Nada. Nada disso deveria ter acontecido. Maldita hora em que
parei esbaforido nesta padaria pra forrar atrasadamente, pois o horário do
almoço já se perdeu faz horas, o vácuo do estomago com um salgado e refrescar a
mente, a goela e até os pés que latejam dentro dos tênis que os vestem, com uma
cerveja Serramalte, a melhorzinha servida aqui.

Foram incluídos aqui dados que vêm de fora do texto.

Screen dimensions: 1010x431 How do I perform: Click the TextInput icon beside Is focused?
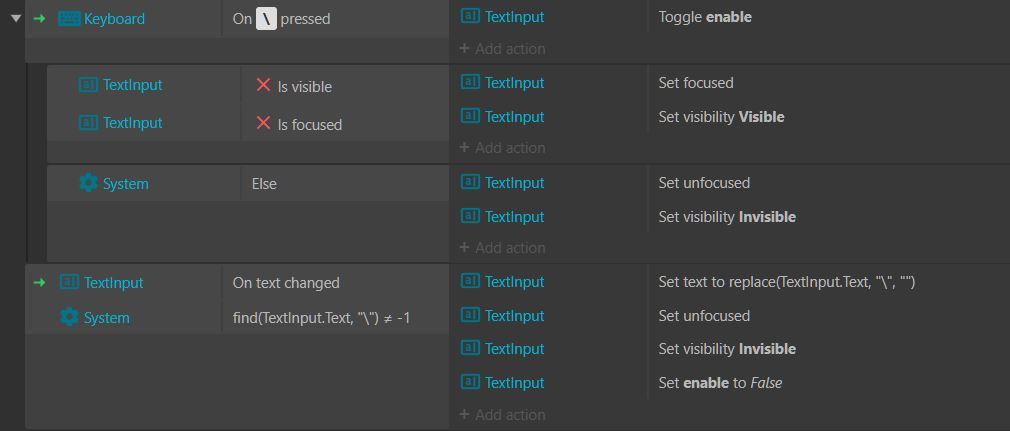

Foi me acomodar no banquinho do balcão, na ponta mais
afastada de qualquer gente, e ver você, de quem não sabia há anos e estava
escondida nos recônditos da minha memória ou falta de lembrança. Não que você
tenha tido essa importância toda. Afinal, uma mulher que nem gerou um disco
inteiro ou um livro de poemas, nem posso considerar tão relevante.

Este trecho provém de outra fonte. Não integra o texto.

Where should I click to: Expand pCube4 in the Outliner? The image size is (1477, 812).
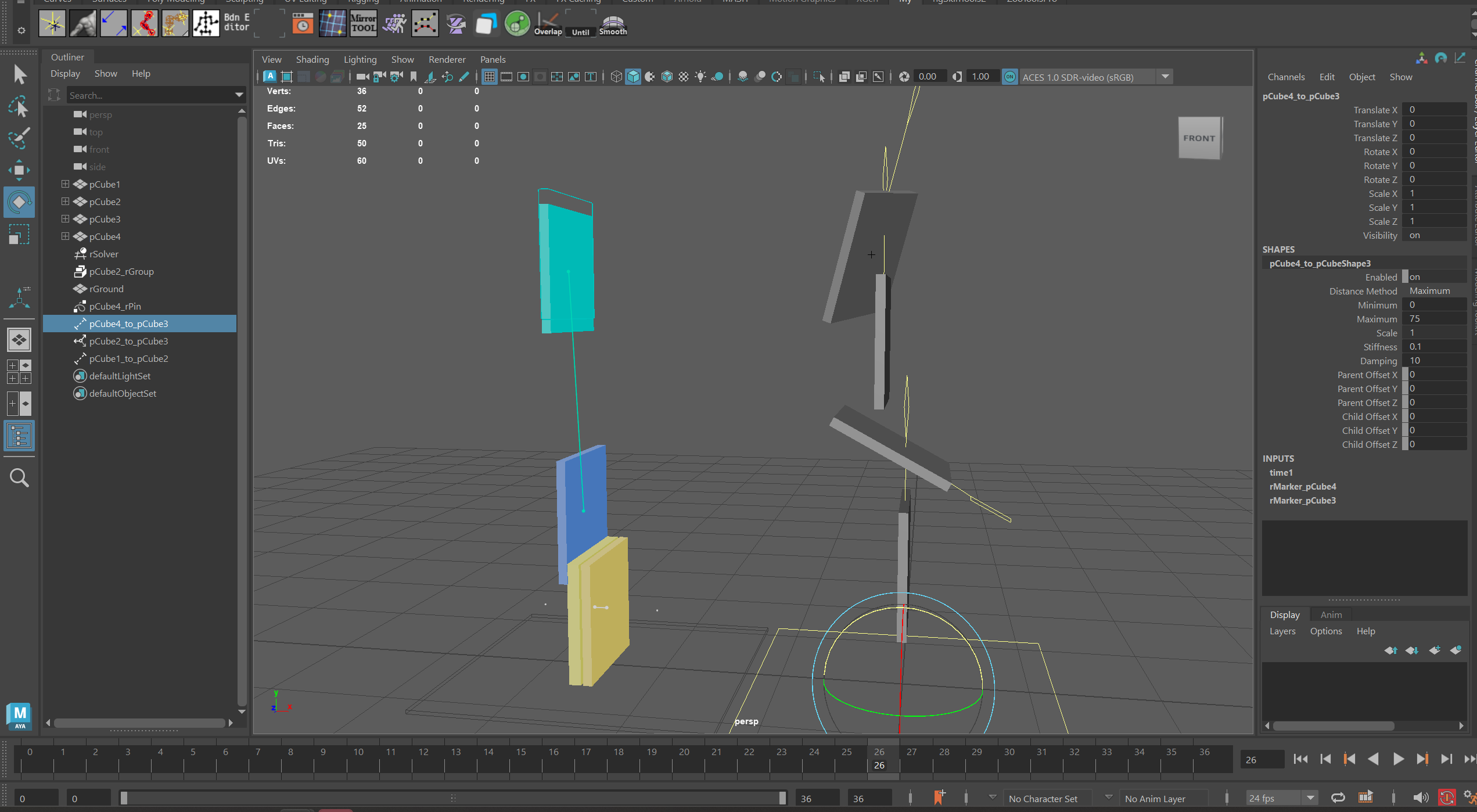65,236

Mas como você está jovem e bonita. Tá certo que você é bem
mais nova do que eu, mas o tempo não te consumiu nem um pouquinho. O teu corpo
leve e maravilhosamente torneado continua tentador, tanto que te devoro de cabo
a cabo, de rabo a rabo e de rabo a cabo.
Você permanece a mesma distraída. Sempre agiu como se outra pessoa
no mundo não houvesse ou se o movimento do planeta e seus habitantes não
tivesse importância alguma até você notar. E foi no instante em que eu te
admirava com meus olhos de libido exacerbada, que você me percebeu. E descobri
que, ao contrário do que pensava, eu havia sido profundo demais em seu coração.
O nosso abraço é aquele em que se aperta e não se larga até
algum fato novo apartar. E tinha que surgir o balconista com a cerva e o
salgado bem na hora desse aperto de corpos eletrificados. Você só me diz que
lamenta um dia ter me deixado, que estava com muita saudade, que ainda me ama,
mas que tem que ir embora. E vai.
E eu fico estático, impassível, te vendo ir embora balançando
os longos cabelos pra nunca mais. E então você some dos meus olhos, da minha
memória e até da minha falta de lembrança.